__How to complete this task__. Exactly how many lines in the data below contain the string "computer"? Give that number and nothing else.

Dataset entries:
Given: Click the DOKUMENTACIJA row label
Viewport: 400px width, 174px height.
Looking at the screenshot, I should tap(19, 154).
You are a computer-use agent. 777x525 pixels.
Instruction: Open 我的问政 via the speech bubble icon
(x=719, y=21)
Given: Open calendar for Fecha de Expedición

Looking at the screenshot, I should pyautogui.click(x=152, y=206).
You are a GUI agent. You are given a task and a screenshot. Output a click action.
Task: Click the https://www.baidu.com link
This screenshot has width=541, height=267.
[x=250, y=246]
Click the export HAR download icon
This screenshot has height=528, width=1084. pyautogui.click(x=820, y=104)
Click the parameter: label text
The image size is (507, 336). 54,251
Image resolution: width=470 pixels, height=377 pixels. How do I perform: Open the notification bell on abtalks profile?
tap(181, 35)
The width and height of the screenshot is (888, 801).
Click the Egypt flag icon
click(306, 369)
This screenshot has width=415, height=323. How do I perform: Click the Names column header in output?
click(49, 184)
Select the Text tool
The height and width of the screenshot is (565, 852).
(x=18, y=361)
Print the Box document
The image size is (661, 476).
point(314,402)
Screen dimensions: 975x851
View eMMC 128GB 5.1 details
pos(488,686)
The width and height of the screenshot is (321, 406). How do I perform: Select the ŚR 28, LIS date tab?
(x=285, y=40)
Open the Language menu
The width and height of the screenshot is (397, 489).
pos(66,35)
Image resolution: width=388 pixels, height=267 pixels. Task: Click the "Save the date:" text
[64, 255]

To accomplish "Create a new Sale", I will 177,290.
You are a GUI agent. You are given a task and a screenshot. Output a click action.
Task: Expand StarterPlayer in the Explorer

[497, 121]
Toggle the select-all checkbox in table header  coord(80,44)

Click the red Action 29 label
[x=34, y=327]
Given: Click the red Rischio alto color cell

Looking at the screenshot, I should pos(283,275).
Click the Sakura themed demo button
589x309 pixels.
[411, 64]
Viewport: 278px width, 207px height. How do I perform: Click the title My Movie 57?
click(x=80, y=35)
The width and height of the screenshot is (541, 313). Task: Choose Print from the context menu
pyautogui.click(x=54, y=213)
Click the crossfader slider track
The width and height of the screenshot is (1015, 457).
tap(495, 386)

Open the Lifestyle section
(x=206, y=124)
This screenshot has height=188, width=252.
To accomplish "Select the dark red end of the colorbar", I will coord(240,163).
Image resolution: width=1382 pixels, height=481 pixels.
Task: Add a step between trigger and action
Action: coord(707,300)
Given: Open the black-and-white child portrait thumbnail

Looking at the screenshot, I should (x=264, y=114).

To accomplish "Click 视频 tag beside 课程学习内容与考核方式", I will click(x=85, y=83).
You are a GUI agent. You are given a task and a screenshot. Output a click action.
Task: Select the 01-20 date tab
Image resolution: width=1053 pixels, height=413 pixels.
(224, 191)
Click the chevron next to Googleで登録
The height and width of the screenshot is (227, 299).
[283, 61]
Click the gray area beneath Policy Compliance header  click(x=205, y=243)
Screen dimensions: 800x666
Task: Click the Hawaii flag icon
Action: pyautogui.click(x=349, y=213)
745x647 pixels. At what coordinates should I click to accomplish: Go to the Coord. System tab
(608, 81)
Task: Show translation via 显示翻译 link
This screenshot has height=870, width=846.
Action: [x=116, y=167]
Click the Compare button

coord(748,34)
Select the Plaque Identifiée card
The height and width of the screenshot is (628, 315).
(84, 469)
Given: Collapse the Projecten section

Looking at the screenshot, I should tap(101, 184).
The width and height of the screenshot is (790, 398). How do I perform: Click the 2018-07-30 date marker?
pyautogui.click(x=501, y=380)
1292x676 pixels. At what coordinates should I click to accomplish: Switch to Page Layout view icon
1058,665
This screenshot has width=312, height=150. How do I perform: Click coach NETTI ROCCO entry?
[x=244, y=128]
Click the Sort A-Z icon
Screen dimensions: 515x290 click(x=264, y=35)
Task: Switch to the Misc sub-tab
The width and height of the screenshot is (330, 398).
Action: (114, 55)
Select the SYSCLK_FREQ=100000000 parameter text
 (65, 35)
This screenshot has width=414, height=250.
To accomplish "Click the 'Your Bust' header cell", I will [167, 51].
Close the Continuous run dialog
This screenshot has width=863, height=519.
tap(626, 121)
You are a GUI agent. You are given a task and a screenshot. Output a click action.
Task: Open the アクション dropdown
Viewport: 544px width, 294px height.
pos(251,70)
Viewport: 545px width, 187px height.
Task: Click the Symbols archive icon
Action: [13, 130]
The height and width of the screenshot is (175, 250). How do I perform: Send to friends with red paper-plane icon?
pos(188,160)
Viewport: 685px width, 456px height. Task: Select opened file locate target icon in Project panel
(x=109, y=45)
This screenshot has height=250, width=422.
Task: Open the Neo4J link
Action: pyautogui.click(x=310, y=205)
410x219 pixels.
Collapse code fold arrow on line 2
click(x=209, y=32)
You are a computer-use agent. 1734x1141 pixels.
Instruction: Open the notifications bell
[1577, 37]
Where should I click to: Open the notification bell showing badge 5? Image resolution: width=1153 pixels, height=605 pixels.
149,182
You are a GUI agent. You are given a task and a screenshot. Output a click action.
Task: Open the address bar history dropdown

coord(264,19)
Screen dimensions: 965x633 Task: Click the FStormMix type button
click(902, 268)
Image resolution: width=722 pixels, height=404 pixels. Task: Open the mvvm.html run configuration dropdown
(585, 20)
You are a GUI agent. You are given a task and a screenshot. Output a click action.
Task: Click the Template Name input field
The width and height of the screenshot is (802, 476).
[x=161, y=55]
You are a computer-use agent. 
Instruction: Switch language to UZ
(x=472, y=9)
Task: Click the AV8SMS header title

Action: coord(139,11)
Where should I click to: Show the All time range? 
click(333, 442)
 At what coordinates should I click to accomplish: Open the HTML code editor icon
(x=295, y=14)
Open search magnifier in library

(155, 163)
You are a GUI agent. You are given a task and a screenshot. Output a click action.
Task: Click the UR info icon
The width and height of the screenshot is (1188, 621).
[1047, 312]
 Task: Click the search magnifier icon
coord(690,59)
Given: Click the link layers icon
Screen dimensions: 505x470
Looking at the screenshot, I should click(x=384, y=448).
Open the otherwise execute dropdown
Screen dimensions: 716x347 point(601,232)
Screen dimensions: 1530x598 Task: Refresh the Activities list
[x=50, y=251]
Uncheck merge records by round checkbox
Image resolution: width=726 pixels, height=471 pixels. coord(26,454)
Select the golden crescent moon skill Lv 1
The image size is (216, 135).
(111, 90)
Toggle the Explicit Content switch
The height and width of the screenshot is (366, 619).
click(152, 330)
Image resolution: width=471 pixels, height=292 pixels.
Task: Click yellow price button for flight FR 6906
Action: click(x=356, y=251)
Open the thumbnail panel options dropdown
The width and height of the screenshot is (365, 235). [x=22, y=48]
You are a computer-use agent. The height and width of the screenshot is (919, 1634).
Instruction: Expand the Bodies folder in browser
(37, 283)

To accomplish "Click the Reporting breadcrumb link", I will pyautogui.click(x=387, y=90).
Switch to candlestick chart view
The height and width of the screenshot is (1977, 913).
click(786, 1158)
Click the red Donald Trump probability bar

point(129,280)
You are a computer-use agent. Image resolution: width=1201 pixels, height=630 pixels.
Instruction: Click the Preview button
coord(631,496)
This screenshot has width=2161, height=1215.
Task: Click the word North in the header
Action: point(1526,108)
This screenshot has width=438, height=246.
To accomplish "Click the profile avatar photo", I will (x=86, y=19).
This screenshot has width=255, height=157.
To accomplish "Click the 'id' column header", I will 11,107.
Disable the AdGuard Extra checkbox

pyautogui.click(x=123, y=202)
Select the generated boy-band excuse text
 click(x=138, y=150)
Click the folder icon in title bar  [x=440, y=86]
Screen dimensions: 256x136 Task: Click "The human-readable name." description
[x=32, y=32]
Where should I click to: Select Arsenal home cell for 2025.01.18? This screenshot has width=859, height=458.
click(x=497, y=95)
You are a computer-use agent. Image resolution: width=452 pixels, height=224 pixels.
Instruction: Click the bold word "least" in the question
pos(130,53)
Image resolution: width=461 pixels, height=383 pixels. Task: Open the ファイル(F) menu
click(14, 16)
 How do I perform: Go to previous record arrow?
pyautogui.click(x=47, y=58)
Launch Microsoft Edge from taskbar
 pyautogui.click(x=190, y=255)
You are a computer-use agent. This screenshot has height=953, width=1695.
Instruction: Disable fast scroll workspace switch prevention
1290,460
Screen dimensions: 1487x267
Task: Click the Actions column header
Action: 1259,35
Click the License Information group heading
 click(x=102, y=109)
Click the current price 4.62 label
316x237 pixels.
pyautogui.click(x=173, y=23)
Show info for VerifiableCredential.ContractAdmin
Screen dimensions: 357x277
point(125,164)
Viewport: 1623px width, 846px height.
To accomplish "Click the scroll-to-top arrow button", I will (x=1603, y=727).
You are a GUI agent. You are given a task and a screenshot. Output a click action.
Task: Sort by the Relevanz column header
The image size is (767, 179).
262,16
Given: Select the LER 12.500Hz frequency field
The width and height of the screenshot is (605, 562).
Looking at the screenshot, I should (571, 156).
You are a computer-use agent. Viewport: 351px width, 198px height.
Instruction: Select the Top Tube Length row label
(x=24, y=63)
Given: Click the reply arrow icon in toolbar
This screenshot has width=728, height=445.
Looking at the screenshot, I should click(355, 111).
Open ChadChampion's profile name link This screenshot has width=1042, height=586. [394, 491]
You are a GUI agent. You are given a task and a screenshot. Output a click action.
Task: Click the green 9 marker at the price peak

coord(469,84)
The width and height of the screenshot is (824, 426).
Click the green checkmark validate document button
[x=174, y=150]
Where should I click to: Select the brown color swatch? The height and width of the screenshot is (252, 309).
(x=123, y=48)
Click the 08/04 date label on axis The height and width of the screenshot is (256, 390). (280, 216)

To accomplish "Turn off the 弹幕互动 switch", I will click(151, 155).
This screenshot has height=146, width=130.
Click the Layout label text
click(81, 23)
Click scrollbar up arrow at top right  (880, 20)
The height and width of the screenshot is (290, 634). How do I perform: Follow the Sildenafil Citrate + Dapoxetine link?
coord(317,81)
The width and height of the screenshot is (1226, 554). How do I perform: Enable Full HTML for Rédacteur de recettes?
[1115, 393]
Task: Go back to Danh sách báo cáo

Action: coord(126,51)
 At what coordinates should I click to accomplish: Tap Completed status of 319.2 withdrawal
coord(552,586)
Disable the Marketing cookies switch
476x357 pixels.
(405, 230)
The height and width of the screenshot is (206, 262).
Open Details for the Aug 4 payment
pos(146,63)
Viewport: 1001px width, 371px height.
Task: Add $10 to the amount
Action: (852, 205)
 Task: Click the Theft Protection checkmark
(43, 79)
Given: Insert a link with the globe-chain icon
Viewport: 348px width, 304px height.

__Result for this task__. 8